L’assunzione a lungo termine di integratori a base di melatonina, comunemente utilizzati per favorire il sonno, potrebbe essere associata a un aumento significativo del rischio di insufficienza cardiaca, di ricoveri ospedalieri correlati e persino di mortalità per qualsiasi causa. A rivelarlo è uno studio internazionale che sarà presentato alle Scientific Sessions 2025 dell’American Heart Association, in programma a New Orleans. La ricerca ha coinvolto 130.828 adulti con diagnosi di insonnia, analizzando l’impatto dell’uso cronico di melatonina nel lungo periodo.

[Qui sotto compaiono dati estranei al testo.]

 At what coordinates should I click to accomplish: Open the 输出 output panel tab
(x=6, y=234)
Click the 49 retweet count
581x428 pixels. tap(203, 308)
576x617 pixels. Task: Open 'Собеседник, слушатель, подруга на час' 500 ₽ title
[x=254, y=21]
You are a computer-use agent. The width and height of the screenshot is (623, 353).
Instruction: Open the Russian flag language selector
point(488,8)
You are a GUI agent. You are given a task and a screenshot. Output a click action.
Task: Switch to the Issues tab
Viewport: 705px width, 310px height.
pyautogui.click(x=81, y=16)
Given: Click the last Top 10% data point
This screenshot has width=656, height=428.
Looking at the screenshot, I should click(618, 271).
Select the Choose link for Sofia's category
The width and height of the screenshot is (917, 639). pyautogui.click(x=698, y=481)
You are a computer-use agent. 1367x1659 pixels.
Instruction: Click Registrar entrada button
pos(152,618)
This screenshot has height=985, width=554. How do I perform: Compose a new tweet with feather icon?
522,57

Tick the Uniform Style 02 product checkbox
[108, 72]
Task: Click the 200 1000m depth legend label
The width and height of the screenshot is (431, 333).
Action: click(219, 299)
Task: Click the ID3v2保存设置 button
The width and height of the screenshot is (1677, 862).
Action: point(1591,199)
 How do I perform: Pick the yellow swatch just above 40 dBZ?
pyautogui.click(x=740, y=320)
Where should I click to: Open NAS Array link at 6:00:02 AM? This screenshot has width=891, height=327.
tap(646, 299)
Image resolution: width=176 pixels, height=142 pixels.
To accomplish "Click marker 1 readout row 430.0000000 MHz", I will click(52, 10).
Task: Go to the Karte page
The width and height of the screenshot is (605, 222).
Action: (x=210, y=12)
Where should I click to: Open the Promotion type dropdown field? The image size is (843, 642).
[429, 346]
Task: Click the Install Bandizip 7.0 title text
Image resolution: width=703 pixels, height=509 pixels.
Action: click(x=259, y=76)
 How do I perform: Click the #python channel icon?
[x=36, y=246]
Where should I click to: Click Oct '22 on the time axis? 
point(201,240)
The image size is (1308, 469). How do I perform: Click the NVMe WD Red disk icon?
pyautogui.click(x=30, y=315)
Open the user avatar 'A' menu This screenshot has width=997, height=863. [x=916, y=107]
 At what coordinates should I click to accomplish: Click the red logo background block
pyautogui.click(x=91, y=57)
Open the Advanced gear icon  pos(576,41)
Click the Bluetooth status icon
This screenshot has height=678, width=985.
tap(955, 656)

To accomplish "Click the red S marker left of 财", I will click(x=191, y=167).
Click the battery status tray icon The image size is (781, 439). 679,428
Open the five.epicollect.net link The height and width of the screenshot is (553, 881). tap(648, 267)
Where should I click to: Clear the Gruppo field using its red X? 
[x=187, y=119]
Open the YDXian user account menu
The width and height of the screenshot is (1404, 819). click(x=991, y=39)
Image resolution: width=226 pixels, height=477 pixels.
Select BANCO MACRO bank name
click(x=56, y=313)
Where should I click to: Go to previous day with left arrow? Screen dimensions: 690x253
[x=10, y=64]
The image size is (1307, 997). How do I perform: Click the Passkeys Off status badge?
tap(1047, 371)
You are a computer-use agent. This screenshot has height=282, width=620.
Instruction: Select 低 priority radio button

La melatonina è un ormone prodotto naturalmente dall’organismo per regolare il ciclo sonno-veglia. La sua versione sintetica, venduta senza prescrizione medica in molti Paesi – Italia compresa – è spesso impiegata per trattare insonnia e jet lag. Attraverso il database internazionale TriNetX Global Research Network, i ricercatori hanno analizzato cinque anni di cartelle cliniche elettroniche di adulti con insonnia cronica, confrontando coloro che avevano assunto melatonina per oltre un anno con altri pazienti di pari età e condizioni cliniche che non ne avevano mai fatto uso.
I risultati sono allarmanti: tra chi aveva utilizzato melatonina per più di 12 mesi, il 4,6% ha sviluppato insufficienza cardiaca entro cinque anni, contro il 2,7% del gruppo di controllo. Inoltre, il rischio di ricovero per insufficienza cardiaca risultava 3,5 volte più alto (19% contro 6,6%), mentre la probabilità di morte per qualsiasi causa era quasi doppia (7,8% contro 4,3%). Gli autori dello studio sottolineano che, sebbene la melatonina sia percepita come un integratore “naturale” e sicuro, il suo uso prolungato dovrebbe essere attentamente monitorato, soprattutto nei soggetti con disturbi del sonno cronici o fragilità cardiovascolare.